The eastern section, home to the majority of the museums, is covered in the National Mall article, as are the western portion of the Mall and the Tidal Basin. Many more museums await just north of the Mall in the East End, ranging from the new, flashy Newseum and International Spy Museum to the time tested National Portrait Gallery, American Art Museum, and the home of the Constitution at the National Archives. The White House is located in the West End along with several excellent smaller museums, and the Capitol Building is on Capitol Hill.
While the Mall has more than enough sights to keep a traveler busy for a while, the city itself has plenty of big attractions for a visitor who wants to leave behind the sandy paths and flocks of tourists and pigeons of the Smithsonian. The National Zoo in Woodley Park is one of the nation's most prestigious, and the nearby National Cathedral is an awe-inspiring mammoth. Dupont Circle is home to much of Embassy Row, an impressive stretch of some 50 foreign-owned historic and modernist mansions along Massachusetts Ave, as well as several brilliant small museums, such as the Phillips Collection, the Textile Museum, and the Woodrow Wilson House. Another attraction that shouldn't be missed is the Library of Congress, which has some of the most beautiful architecture that can be seen in the city.
The historic neighborhood of Georgetown is another great sightseeing destination, full of beautiful old colonial buildings, the 200+ year-old Jesuit campus of Georgetown University, a pleasant waterfront, and the infamous Exorcist steps.

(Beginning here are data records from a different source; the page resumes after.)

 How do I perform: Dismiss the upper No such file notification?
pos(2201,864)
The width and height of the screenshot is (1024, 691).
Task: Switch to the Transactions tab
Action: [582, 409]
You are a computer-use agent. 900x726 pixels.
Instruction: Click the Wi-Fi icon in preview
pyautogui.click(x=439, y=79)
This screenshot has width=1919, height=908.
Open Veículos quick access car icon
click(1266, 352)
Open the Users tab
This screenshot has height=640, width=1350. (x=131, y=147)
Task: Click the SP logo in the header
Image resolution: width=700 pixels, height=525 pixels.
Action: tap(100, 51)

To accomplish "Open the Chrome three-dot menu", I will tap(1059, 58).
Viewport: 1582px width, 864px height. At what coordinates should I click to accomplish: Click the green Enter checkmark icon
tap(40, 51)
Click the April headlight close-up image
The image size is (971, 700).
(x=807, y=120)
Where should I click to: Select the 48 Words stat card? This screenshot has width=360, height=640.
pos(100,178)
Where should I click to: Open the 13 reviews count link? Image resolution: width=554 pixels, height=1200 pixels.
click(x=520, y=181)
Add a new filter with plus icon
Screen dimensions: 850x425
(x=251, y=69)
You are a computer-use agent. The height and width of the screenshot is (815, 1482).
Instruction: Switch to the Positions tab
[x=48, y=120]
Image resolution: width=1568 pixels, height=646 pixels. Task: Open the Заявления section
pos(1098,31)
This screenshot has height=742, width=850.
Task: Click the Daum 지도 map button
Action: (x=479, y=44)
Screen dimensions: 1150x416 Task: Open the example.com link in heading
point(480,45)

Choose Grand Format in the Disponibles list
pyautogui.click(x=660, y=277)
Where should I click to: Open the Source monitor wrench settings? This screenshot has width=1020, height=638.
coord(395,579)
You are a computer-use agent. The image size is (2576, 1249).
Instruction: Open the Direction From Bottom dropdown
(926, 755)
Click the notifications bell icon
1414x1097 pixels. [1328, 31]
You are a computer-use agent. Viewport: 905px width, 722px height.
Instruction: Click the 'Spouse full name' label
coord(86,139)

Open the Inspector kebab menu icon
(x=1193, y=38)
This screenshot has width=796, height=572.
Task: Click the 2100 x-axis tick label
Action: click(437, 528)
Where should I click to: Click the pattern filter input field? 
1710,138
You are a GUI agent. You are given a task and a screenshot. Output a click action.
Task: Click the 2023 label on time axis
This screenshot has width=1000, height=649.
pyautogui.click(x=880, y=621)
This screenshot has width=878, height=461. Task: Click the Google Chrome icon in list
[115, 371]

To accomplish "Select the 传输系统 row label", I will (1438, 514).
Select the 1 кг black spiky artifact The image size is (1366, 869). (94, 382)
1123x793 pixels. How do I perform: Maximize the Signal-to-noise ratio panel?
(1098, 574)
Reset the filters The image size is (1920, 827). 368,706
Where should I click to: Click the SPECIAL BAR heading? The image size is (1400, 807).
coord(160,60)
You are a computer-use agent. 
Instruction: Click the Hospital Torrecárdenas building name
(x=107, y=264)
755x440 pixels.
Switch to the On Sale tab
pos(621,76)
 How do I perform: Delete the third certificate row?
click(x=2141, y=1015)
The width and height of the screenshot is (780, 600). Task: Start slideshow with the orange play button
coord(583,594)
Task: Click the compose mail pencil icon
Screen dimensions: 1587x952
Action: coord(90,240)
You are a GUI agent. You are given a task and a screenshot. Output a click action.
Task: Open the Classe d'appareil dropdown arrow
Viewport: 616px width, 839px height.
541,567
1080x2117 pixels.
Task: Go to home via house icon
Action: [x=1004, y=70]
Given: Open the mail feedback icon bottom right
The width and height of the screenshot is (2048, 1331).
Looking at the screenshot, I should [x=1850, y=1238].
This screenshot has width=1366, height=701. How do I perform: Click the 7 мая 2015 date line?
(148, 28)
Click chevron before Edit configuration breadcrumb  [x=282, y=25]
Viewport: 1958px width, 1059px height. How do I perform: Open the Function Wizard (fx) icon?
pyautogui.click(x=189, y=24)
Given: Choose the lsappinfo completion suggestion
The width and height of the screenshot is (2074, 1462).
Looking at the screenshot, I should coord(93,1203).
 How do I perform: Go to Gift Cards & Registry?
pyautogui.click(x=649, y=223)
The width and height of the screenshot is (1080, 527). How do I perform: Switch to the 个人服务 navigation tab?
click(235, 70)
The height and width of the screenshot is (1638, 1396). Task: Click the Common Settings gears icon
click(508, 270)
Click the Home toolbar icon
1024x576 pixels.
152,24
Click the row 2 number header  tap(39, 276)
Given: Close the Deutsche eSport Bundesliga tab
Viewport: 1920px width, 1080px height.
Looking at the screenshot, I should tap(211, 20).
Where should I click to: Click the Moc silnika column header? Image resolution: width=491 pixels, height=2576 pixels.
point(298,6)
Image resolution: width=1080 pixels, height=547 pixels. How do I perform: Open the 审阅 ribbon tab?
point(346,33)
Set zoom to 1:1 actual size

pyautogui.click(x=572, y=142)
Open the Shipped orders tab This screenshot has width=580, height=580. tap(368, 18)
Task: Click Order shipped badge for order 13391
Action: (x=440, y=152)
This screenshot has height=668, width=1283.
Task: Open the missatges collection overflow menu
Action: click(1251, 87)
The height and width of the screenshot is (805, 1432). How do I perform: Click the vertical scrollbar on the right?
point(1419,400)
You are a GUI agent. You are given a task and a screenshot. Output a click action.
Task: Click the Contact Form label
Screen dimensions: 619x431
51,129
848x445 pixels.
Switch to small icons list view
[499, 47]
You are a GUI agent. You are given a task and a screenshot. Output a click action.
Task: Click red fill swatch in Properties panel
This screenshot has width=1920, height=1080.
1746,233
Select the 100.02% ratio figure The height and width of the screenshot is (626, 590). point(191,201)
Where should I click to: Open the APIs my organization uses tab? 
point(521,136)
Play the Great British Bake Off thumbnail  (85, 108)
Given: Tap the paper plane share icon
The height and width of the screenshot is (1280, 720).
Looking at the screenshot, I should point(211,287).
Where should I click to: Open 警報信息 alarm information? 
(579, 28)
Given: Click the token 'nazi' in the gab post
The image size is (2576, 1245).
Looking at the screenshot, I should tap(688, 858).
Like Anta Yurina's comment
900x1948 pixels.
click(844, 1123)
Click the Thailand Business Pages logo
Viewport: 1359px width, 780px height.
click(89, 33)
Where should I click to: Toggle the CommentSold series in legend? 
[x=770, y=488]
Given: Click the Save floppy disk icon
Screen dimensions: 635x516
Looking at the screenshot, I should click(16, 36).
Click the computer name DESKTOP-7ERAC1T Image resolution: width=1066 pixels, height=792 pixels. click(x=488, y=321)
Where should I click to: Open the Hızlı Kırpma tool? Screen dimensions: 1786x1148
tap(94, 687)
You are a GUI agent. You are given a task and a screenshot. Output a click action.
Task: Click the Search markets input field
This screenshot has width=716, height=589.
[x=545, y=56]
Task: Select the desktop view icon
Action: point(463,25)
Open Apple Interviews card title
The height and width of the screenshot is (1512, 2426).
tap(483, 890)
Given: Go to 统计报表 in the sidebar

By car (i.e., taxi), you can get to some of the capital's more far-flung and less-frequented attractions, like the National Arboretum in the Near Northeast, or the Kenilworth Aquatic Gardens in eastern Anacostia. By taking the Metro red line to Brookland-CUA, you can easily visit the magnificent Catholic Basilica of the National Shrine of the Immaculate Conception, the largest Catholic church in North America.